++++ 閱讀材料

轉載自:http://blog.csdn.net/javajxz008/article/details/61173213
Hbase沒有提供類似於hive根據已有表的建表建表語句,如在hive中創建一個和已有表表結構完全一樣的表可執行SQL:create table tbl_test1 like tbl_test,在hbase只能採用笨辦法,將其表結構拷貝出來建表。如:
稍作整理:
create 'solrHbase2', {NAME => 'f1', DATA_BLOCK_ENCODING => 'NONE', BLOOMFILTER => 'ROW', REPLICATION_SCOPE => '0', VERSIONS => '1', COMPRESSION => 'SNAPPY', MIN_VERSIONS => '0',KEEP_DELETED_CELLS => 'false', BLOCKSIZE => '65536', IN_MEMORY => 'false', BLOCKCACHE => 'true'}
需要將原表結構中的TTL => 'FOREVER'去掉才能建。
1. 導出數據
使用hbase org.apache.hadoop.hbase.mapreduce.Driver export tablename hdfspath
或hbase org.apache.hadoop.hbase.mapreduce.Export tablename hdfspath
eg:hbase org.apache.hadoop.hbase.mapreduce.Driver export solrHbase /home/hdfs/export
此命令可加參數:
解釋如下:
Usage: Export [-D <property=value>]* <tablename> <outputdir> [<versions> [<starttime> [<endtime>]] [^[regex pattern] or [Prefix] to filter]]
Note: -D properties will be applied to the conf used.
For example:
-D mapred.output.compress=true 輸出壓縮
-D mapred.output.compression.codec=org.apache.hadoop.io.compress.GzipCodec 壓縮方式
-D mapred.output.compression.type=BLOCK 按塊壓縮
Additionally, the following SCAN properties can be specified
to control/limit what is exported..

++++++++

_任務 1_. 判斷下列三個說法是否符合閱讀材料，每項回答「是」或「否」，並原文引出據以判斷的文字。(a) HBase提供了類似hive根據已有表建表的語句。(b) 用拷貝來的表結構建表時，需去掉原表結構中的TTL => 'FOREVER'。(c) 參數 -D mapred.output.compression.type=BLOCK 表示按塊壓縮。
_任務 2_. 根據閱讀材料，說明在HBase中為何只能把已有表的表結構拷貝出來建表，用一到三句話作答。
其後各行是另外的材料，與閱讀材料無關。

++++ 所給資料

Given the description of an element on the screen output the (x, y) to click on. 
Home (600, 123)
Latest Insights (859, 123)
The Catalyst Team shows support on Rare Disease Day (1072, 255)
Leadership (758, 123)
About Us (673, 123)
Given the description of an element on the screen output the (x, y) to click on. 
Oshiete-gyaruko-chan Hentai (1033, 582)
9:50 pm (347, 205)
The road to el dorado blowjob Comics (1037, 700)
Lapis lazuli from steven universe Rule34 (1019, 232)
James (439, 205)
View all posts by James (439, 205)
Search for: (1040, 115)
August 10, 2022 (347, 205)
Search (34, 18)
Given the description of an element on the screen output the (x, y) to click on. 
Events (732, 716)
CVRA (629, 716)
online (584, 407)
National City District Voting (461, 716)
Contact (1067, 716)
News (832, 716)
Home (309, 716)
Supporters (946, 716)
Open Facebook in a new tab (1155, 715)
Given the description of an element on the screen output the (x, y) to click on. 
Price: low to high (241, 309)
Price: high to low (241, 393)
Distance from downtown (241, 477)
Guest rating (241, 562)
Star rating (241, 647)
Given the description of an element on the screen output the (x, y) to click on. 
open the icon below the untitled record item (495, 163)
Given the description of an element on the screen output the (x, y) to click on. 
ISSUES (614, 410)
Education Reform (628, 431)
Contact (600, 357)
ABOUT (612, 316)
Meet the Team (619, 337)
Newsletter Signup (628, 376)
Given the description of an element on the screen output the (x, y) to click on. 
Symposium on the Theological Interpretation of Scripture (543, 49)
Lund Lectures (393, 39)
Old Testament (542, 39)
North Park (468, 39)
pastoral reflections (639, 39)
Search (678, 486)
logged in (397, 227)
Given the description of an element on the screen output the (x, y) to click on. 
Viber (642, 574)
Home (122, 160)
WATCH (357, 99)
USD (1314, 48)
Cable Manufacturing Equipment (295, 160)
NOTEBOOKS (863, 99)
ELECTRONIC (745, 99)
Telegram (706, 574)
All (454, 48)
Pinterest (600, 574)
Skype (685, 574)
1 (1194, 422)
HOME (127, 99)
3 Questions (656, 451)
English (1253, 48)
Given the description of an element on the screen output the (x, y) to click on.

++++++++

_解答 1_.
(a) 否：「Hbase沒有提供類似於hive根據已有表的建表建表語句」
(b) 是：「需要將原表結構中的TTL => 'FOREVER'去掉才能建。」
(c) 是：「-D mapred.output.compression.type=BLOCK 按塊壓縮」

_解答 2_. 因為HBase沒有提供類似hive那樣根據已有表建表的語句。在hive中可以用create table tbl_test1 like tbl_test建出表結構完全一樣的表，HBase卻只能採用笨辦法，把表結構拷貝出來建表。